Access data with Dask

When using a Domino on-demand Dask cluster, any data that will be created or modified as part of the interaction needs to go into an external data store.

Warning

On-demand clusters in Domino are ephemeral. Any data that is stored on cluster local storage and not externally will be lost upon termination of the workload and the cluster.

Using Domino Datasets

When you create a Dask cluster attached to a Domino workspace or job, any Domino dataset accessible from the workspace or job will also be accessible from all components of the cluster under the same dataset mount path. You will then be able to access the files from your code using the same path regardless of whether your code runs on your workspace or job container or in a Dask task on the cluster.

For example, to read a file you would use the following.

import dask.dataframe as dd

df = dd.read_parquet("/mnt/data/my_dataset/large_dataset.parquet")

Using S3

To access Amazon S3 (or S3 compatible object store) data with Dask, you can use any of the libraries you already use (for example, boto3, s3fs) to pull down files from S3.

For structured data, you can also read it directly into Dask dataframes of bags. You would need to specify the s3:// as the protocol. The following is a basic example.

import dask.dataframe as dd

df = dd.read_parquet("s3://bucket/path/data-*.parquet")
df = dd.read_csv("s3://bucket/path/data-*.csv")

Note	Dask uses `s3fs` and the underlying `boto3` for S3 access, so you will need to make sure that the optional `s3fs` package is installed on your base Dask environment and your execution environment when using Dask to access S3 data.

Additional parameters (for example, auth keys) can be passed through the storage_options. For full documentation of the S3 specific options (including loading data from S3 compatible services), refer to the relevant section of the Dask documentation.

AWS credential propagation

When AWS credential propagation is enabled for your deployment, temporary AWS credentials corresponding to the roles enabled for you in your company identity provider will be automatically available on all Dask workers and your execution.

The credentials will be automatically refreshed and available under a profile name corresponding to each role in an AWS credential file. The location of the file is stored in the AWS_SHARED_CREDENTIALS_FILE environment variable, which puts in the proper search path for s3fs and boto3.

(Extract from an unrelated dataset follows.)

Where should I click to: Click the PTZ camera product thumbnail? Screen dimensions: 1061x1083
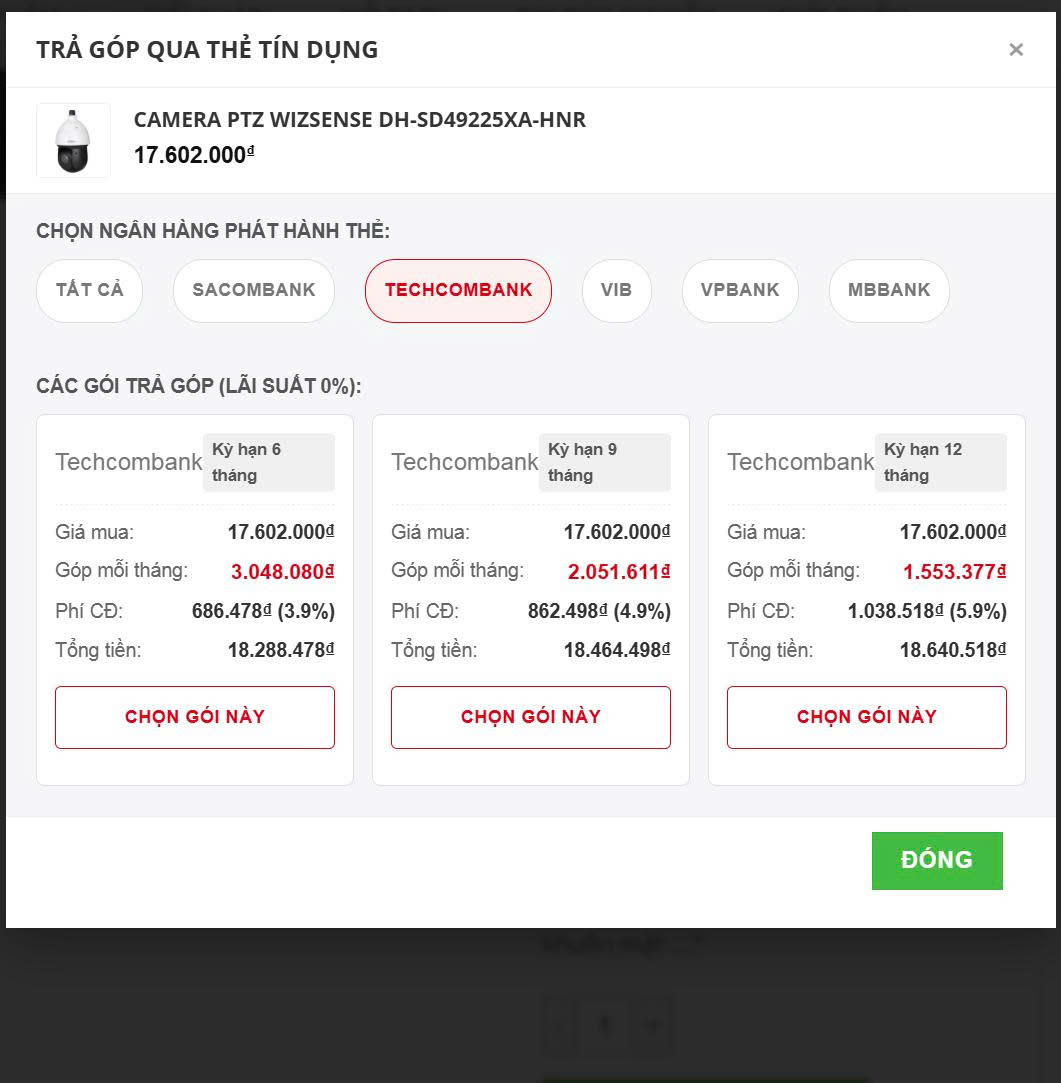pyautogui.click(x=73, y=141)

You will be able to specify the name of the profile that corresponds to the role that you would want to use for authentication. You can do the following:

import dask.dataframe as dd

df = dd.read_parquet("s3://bucket/path/data-*.parquet",
    storage_options={
       "profile_name"="my-role-profile",
    })

Using other data stores

Similar to S3, Dask can load data from Microsoft Azure Storage, Google Cloud Storage, HDFS, HTTP, NFS, and your local file system.

Detailed documentation describing the protocol to use, the required packages, and the available storage_options can be found in the Remote data section of the Dask documentation.